Member of the National Assembly of Serbia
- Incumbent
- Assumed office 2020

Personal details
- Born: 1978 (age 47–48)
- Party: Serbian Progressive Party

= Danijela Vujičić =

Serbian politician

Danijela Vujičić (Данијела Вујичић; born 1978) is a politician in Serbia. She was elected to the National Assembly of Serbia in the 2020 parliamentary election as a member of the Serbian Progressive Party.

==Private career==
Vujičić has a master's degree in communications. She is from northern Kosovska Mitrovica in the disputed territory recognized in Serbia as Kosovo and Metohija.

==Politician==
===Municipal politics and Government of Kosovo===
Vujičić entered political life in 2001 and joined the G17 Plus party on its founding in 2002. She served as a G17 Plus representative in the assembly of northern Kosovska Mitrovica before 2013.

She led the electoral list of the Civic Initiative "Srpska" in northern Kosovska Mitrovica in the 2013 Kosovan local elections. These were the first local elections to be held in Kosovo's Serb communities following the 2013 Brussels Agreement, which normalized some relations between the governments of Serbia and Kosovo without resolving the status of the territory. The "Srpska" list received six mandates, winning a narrow victory over Oliver Ivanović's Civic Initiative "SDP," and she served in the local assembly.

Vujičić was given the eighteenth position on the list of the Serb List for northern Kosovska Mitrovica in the 2017 Kosovan local elections. The list won a majority victory with fourteen of nineteen mandates. She was not initially returned, although she subsequently received a mandate as the replacement for another Serb List member.

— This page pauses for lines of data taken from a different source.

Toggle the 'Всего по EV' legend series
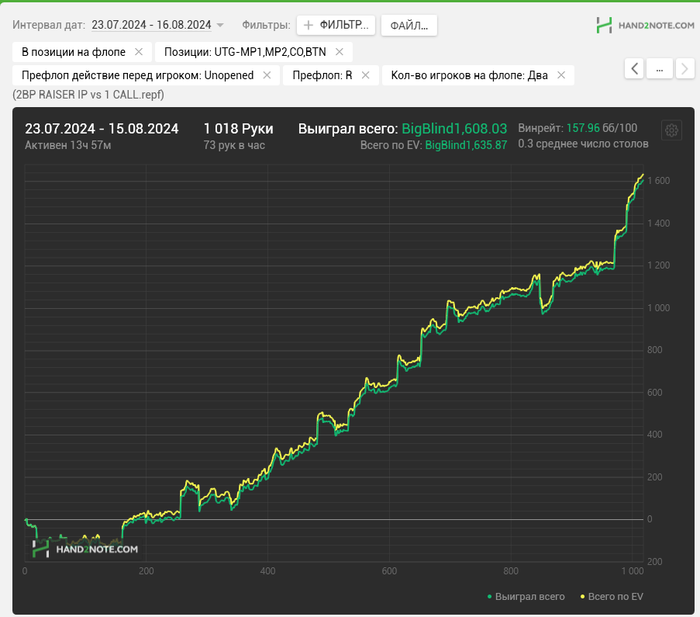This screenshot has height=617, width=700. click(611, 597)
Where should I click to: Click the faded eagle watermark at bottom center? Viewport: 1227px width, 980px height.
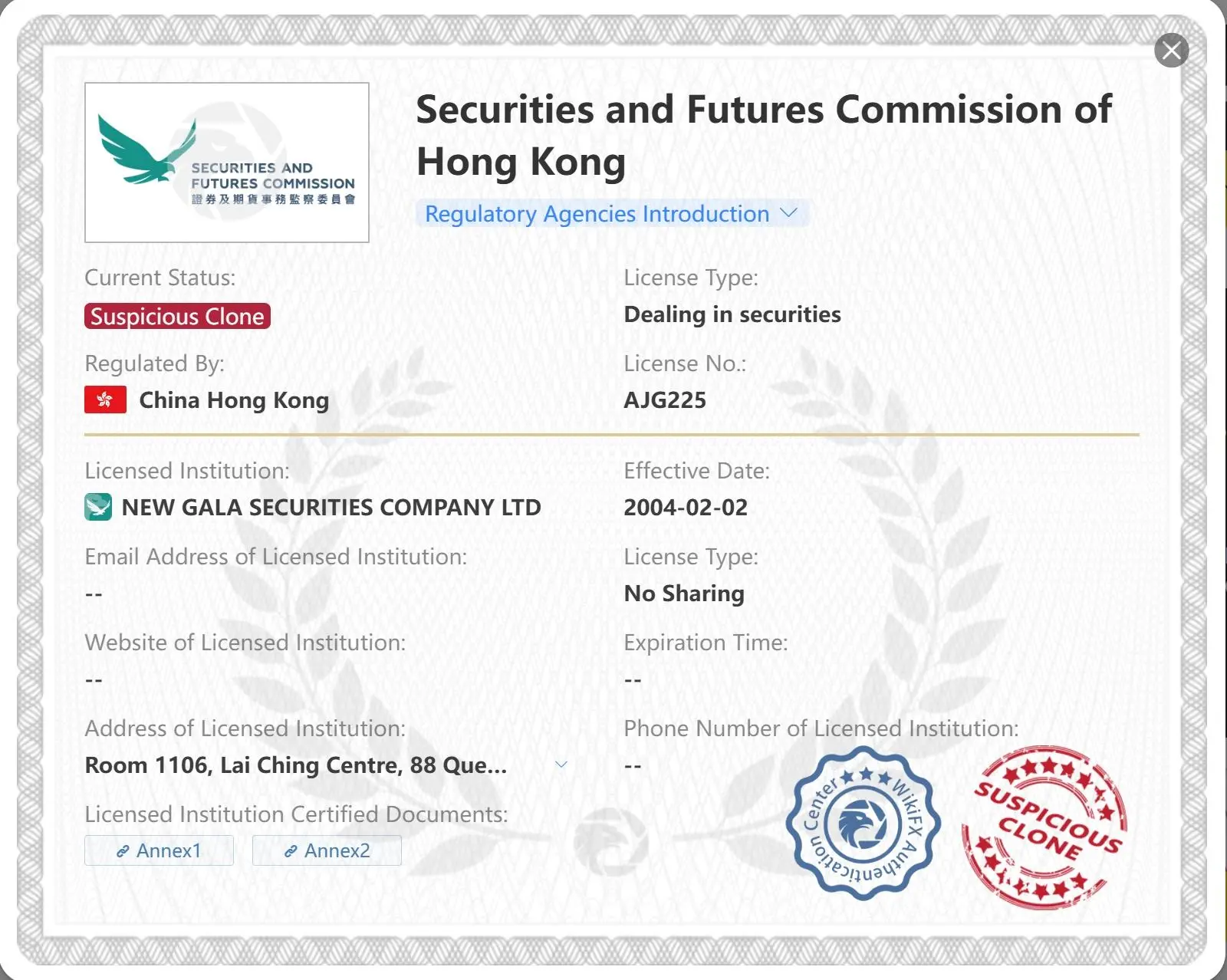tap(611, 842)
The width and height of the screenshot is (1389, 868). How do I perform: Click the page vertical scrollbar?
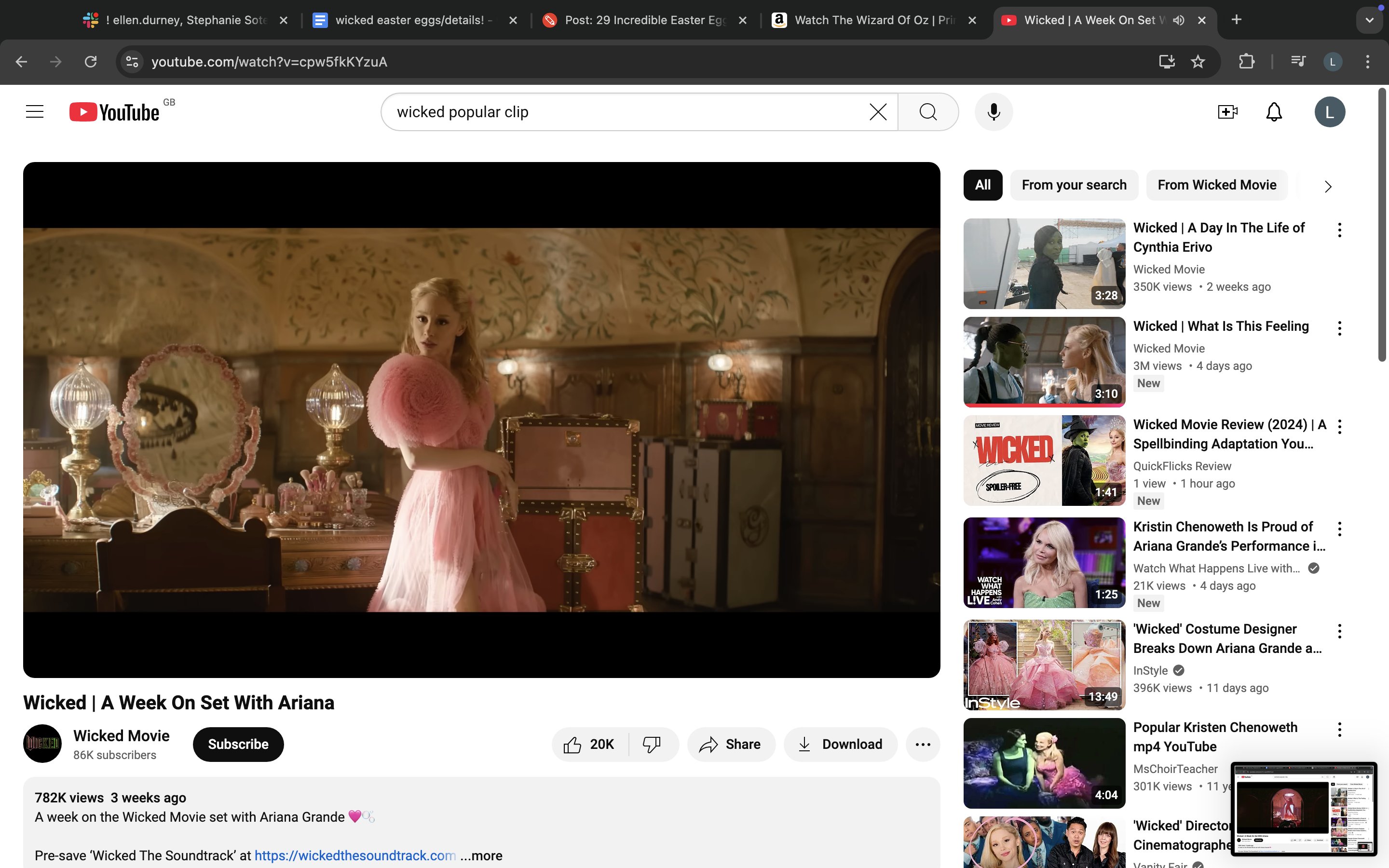point(1382,224)
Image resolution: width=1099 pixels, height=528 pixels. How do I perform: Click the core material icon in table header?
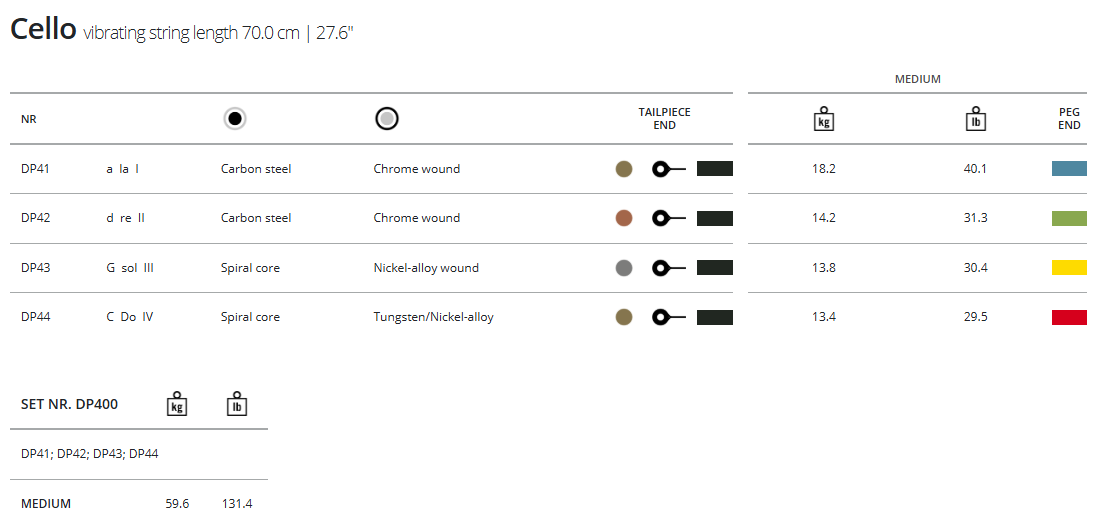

At one time, Vujičić represented the Serb List as chief of cabinet for the Kosovo ministry of agriculture.

===Republic of Serbia===
G17 Plus merged into the United Regions of Serbia (URS) in 2013, and Vujičić appeared in the twenty-fourth position on the URS list in the 2014 Serbian parliamentary election. The list did not cross the electoral threshold to win representation in the assembly. The URS dissolved after the election, and Vujičić subsequently joined the Progressive Party.

She received the fifty-fourth position on the Progressive Party's Aleksandar Vučić — For Our Children electoral list in the 2020 parliamentary election and was elected when the list won a landslide victory with 188 out of 250 mandates. She is a member of the assembly committee on labour, social issues, social inclusion, and poverty reduction; a deputy member of the committee on Kosovo-Metohija and the European integration committee; a deputy member of Serbia's delegation to the North Atlantic Treaty Organization (NATO) Parliamentary Assembly (where Serbia has observer status); the leader of Serbia's parliamentary friendship group with Madagascar; and a member of the friendship groups with the Bahamas, Botswana, Cameroon, the Central African Republic, Comoros, the Dominican Republic, Ecuador, Equatorial Guinea, Eritrea, Greece, Grenada, Guinea-Bissau, Israel, Jamaica, Kyrgyzstan, Laos, Liberia, Mali, Mauritius, Mozambique, Nauru, Nicaragua, Nigeria, Palau, Papua New Guinea, Paraguay, the Republic of Congo, Saint Vincent and the Grenadines, Sao Tome and Principe, Solomon Islands, South Sudan, Spain, Sri Lanka, Sudan, Suriname, Togo, Trinidad and Tobago, Tunisia, the United Arab Emirates, the United States of America, Uruguay, and Uzbekistan.